- Spotkaliśmy się dziś z prezydentem Zembaczyńskim. Przedstawiliśmy sytuację, w jakiej obecnie znajduje się klub, opowiedzieliśmy o celach, jakie stawiamy sobie przed nadchodzącym sezonem, a także o naszych oczekiwaniach wobec wsparcia z Urzędu Miasta. Liczymy na wyższe niż dotąd wsparcie, bo chcemy włączyć się do walki o najwyższe cele w lidze. Jesteśmy na etapie dopinania budżetu, chcemy spać spokojnie i skupić się na wynikach sportowych - powiedział prezes Kolejarza dla portalu kolejarzopole.pl.
Sternik opolskiego klubu nie jest zadowolony z przebiegu rozmów. - Prezydent stwierdził jedynie, że może dostaniemy dotację na poziomie tej z zeszłego roku. Żadnych konkretów. Jesteśmy tą odpowiedzią dosłownie rozbici. Za kilka tygodni ruszamy do walki o najwyższe cele, a ze strony miasta nie mamy żadnego zapewnienia o tym, że nas w tych planach wspiera - stwierdził Drozd.

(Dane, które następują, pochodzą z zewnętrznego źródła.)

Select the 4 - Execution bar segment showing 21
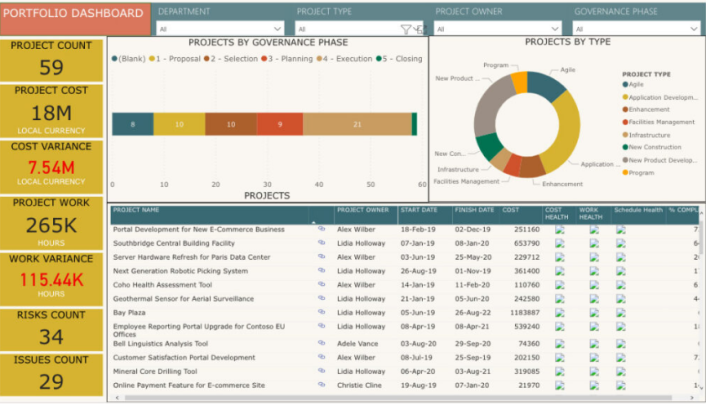Image resolution: width=706 pixels, height=410 pixels. [x=357, y=125]
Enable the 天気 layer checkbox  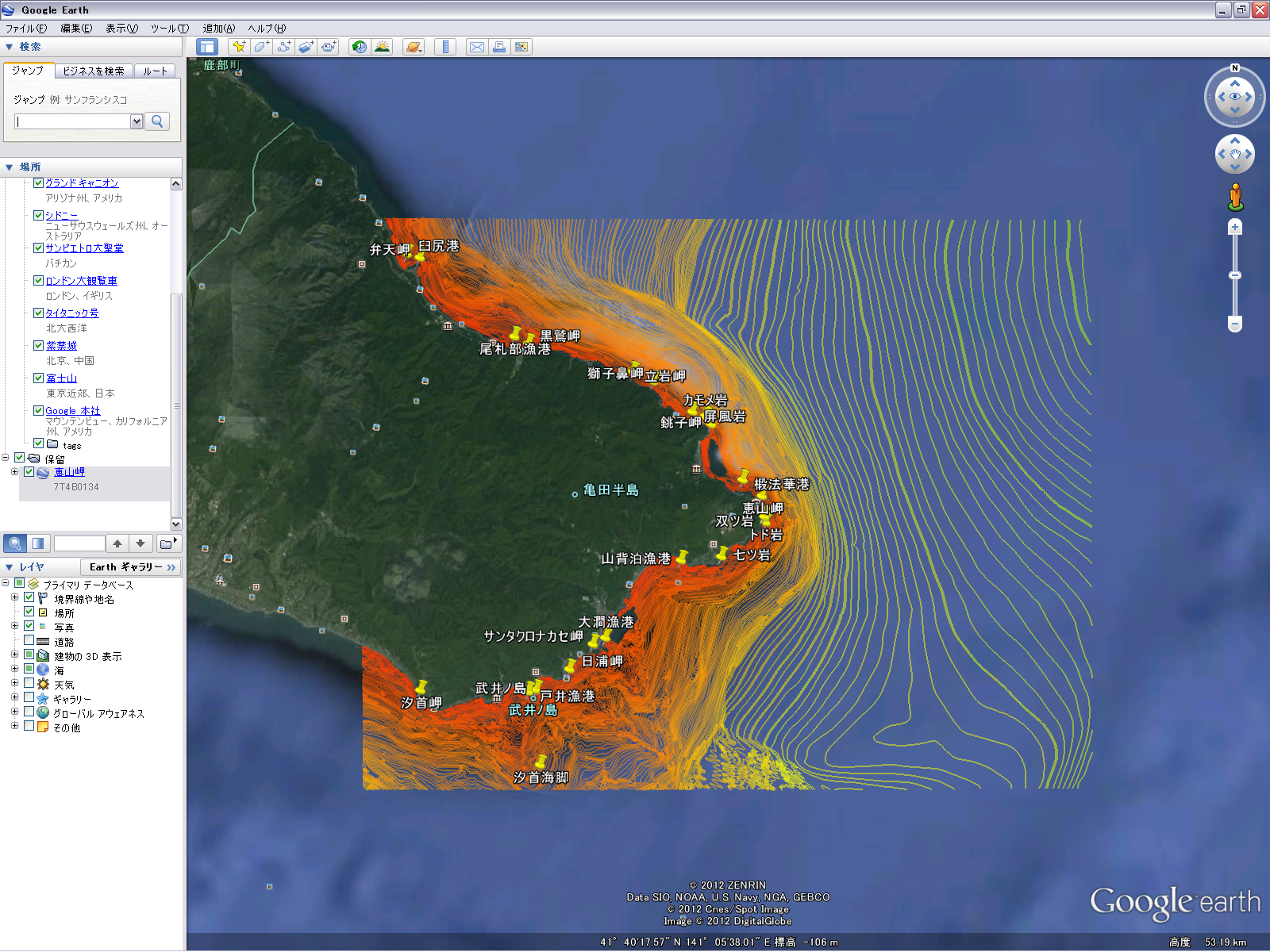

Opolanie liczą na większą dotację niż w ubiegłym roku. Jednak w tej chwili nie dysponują wiedzą, czy mogą liczyć na podobne środki jak w sezonie 2010. Takie same kwoty jak otrzymane w 2010 roku nie zadowolą sterników opolskiego klubu. - Klub po poprzednim sezonie jest w ciężkiej sytuacji. Ponadto taka sama dotacja de facto oznacza niższą, bo nasze koszty rosną z roku na rok. Do tego doszedł kryzys i wzrost cen. Jeśli mamy walczyć o awans, to nie możemy już przed sezonem przegrywać z innymi zespołami - powiedział Jerzy Drozd.